*Objective*
How many of the lines below contain the string "pixel", counting only case-exact matches? Reply with the number alone.

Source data
□ □ □
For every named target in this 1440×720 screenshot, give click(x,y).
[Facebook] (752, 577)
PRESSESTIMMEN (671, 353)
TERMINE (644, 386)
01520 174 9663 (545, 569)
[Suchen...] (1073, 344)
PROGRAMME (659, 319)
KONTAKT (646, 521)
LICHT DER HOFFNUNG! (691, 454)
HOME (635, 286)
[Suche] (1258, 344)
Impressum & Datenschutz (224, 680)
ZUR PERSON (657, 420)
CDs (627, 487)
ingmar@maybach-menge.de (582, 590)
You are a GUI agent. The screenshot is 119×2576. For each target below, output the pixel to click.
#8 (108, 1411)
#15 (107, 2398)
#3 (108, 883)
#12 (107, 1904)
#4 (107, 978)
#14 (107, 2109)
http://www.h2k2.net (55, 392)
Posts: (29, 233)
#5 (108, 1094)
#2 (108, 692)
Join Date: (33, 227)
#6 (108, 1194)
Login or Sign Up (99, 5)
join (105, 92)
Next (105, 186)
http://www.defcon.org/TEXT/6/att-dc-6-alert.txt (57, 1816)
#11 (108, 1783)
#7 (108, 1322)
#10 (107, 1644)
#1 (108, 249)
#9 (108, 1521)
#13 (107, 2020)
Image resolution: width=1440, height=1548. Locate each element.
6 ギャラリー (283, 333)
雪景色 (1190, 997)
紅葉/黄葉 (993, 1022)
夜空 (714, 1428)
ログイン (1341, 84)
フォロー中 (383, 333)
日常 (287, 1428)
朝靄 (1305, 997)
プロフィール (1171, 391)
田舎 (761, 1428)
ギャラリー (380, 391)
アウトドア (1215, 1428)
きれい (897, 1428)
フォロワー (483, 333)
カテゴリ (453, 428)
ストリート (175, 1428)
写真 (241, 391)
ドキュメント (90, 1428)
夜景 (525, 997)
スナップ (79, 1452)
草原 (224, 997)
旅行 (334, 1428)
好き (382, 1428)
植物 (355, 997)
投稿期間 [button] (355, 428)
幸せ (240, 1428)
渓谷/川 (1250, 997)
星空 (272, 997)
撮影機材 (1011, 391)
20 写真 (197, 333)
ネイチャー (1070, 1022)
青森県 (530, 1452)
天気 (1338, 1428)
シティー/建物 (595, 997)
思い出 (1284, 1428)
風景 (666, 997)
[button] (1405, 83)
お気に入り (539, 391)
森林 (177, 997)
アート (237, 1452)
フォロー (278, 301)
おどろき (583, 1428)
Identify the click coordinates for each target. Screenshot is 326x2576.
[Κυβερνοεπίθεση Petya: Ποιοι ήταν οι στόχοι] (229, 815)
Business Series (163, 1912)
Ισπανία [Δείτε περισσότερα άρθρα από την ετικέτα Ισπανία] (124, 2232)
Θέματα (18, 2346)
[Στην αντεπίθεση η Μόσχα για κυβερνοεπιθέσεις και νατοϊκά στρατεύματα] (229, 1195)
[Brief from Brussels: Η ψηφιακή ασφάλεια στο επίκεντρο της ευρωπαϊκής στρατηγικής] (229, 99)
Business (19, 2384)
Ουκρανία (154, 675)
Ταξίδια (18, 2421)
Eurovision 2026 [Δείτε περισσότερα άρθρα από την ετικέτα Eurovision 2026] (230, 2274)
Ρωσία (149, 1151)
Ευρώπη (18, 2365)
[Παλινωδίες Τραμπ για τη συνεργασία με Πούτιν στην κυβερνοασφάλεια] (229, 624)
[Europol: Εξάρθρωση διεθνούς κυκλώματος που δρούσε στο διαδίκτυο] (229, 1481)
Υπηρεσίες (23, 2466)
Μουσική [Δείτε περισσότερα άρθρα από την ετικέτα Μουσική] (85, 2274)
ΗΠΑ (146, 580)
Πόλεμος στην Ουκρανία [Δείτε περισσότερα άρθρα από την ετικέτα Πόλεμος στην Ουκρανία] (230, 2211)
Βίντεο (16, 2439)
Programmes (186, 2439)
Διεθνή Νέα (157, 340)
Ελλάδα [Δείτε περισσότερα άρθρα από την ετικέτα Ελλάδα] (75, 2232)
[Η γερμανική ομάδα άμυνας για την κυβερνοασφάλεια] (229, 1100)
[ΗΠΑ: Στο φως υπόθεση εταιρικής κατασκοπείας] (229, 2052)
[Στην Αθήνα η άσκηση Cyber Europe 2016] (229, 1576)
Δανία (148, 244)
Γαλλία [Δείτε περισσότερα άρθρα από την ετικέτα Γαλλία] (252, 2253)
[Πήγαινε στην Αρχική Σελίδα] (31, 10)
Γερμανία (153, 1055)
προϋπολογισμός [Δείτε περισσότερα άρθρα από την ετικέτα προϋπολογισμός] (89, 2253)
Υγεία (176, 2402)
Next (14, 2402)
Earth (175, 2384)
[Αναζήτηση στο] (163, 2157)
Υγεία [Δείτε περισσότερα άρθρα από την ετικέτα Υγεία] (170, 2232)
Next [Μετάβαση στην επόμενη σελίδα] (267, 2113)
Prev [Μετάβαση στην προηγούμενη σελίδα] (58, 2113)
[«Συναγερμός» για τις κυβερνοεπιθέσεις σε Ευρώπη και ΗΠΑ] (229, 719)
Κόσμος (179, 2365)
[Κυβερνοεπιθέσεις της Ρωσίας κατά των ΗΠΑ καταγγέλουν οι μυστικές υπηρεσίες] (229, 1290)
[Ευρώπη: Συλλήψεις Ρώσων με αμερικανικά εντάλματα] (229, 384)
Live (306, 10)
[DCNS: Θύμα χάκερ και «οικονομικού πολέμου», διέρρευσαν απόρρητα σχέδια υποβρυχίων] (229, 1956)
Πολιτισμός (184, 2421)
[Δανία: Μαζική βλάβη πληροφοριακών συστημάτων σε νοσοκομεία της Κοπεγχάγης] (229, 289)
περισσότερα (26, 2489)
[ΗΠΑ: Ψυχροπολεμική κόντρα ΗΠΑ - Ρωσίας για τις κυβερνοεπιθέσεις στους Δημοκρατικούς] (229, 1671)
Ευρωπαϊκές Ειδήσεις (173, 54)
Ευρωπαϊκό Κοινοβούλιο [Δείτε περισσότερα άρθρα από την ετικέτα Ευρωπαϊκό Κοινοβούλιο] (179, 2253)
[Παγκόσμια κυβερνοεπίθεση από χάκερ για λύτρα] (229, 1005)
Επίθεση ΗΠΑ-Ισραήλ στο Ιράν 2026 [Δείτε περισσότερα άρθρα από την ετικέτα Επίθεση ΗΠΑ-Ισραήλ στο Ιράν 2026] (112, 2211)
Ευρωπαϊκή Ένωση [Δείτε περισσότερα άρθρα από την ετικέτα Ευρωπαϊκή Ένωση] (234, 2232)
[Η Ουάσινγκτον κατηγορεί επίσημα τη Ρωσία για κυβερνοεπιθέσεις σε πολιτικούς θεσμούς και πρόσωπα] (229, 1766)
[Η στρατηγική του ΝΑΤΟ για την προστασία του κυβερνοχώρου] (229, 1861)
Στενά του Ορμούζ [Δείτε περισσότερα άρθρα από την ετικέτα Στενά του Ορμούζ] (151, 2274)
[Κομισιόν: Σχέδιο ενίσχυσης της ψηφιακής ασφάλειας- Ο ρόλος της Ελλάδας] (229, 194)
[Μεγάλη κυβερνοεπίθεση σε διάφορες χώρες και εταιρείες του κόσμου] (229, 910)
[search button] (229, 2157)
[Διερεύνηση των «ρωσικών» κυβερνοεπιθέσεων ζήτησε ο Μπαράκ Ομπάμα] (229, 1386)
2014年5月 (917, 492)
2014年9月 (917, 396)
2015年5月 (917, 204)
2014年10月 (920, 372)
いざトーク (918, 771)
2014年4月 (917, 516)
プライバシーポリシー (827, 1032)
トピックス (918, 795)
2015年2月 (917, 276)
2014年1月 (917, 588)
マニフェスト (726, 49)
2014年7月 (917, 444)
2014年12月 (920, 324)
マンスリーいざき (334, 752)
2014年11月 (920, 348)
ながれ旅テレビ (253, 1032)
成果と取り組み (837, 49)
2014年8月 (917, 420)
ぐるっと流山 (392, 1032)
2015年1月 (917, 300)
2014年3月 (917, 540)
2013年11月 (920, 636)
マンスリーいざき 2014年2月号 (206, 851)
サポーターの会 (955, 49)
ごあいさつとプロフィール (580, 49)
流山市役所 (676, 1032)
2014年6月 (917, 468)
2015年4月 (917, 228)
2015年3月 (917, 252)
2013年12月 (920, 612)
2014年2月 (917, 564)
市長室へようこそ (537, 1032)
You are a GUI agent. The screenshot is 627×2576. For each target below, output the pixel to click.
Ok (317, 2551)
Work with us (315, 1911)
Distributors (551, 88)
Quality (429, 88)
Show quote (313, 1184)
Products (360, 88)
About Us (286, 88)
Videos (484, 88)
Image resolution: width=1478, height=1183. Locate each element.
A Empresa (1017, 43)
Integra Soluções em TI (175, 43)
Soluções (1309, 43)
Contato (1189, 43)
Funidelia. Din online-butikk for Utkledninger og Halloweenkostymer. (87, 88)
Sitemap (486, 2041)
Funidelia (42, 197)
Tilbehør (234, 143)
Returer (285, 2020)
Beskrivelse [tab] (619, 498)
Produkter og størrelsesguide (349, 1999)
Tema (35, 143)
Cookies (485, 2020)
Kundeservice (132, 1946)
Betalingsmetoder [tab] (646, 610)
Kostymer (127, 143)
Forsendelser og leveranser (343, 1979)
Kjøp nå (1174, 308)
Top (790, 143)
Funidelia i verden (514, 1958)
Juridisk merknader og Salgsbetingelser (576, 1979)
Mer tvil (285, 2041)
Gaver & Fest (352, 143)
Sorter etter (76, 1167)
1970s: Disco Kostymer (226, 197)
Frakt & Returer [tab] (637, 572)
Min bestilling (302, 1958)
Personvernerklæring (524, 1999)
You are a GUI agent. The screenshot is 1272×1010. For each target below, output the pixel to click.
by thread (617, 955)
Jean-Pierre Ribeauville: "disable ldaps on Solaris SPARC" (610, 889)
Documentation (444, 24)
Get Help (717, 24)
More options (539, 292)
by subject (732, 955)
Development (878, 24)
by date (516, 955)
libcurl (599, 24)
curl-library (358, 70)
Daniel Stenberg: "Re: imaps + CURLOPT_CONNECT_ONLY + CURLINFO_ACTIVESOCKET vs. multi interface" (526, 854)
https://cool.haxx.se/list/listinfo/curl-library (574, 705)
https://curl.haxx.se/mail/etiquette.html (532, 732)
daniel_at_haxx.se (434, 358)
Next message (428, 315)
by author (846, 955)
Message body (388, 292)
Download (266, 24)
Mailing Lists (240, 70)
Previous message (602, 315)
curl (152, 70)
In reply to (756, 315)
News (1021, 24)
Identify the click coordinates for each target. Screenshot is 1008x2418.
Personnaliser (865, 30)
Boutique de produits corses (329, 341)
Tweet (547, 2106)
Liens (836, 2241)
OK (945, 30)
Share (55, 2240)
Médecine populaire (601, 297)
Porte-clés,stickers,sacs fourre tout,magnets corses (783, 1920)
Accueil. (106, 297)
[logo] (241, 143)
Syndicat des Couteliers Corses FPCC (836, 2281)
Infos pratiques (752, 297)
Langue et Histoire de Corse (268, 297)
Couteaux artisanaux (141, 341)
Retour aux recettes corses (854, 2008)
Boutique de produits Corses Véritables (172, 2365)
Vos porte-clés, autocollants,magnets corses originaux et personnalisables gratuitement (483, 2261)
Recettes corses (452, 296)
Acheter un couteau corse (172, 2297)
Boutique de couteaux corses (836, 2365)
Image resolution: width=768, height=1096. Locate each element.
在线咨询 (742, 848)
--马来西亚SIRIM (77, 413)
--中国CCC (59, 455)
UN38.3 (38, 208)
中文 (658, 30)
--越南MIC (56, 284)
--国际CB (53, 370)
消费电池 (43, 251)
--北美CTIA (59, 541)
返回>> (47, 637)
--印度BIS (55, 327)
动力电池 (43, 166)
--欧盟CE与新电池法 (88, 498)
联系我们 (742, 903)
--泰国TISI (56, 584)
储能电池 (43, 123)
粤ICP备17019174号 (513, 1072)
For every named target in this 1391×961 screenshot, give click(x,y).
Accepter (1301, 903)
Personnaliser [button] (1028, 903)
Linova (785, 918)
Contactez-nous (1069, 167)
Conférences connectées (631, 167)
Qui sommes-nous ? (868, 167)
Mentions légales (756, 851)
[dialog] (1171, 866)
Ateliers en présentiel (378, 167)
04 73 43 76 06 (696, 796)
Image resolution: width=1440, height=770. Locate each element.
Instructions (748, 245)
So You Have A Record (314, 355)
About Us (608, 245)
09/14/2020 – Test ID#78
□ □ □
*Exercise output*
3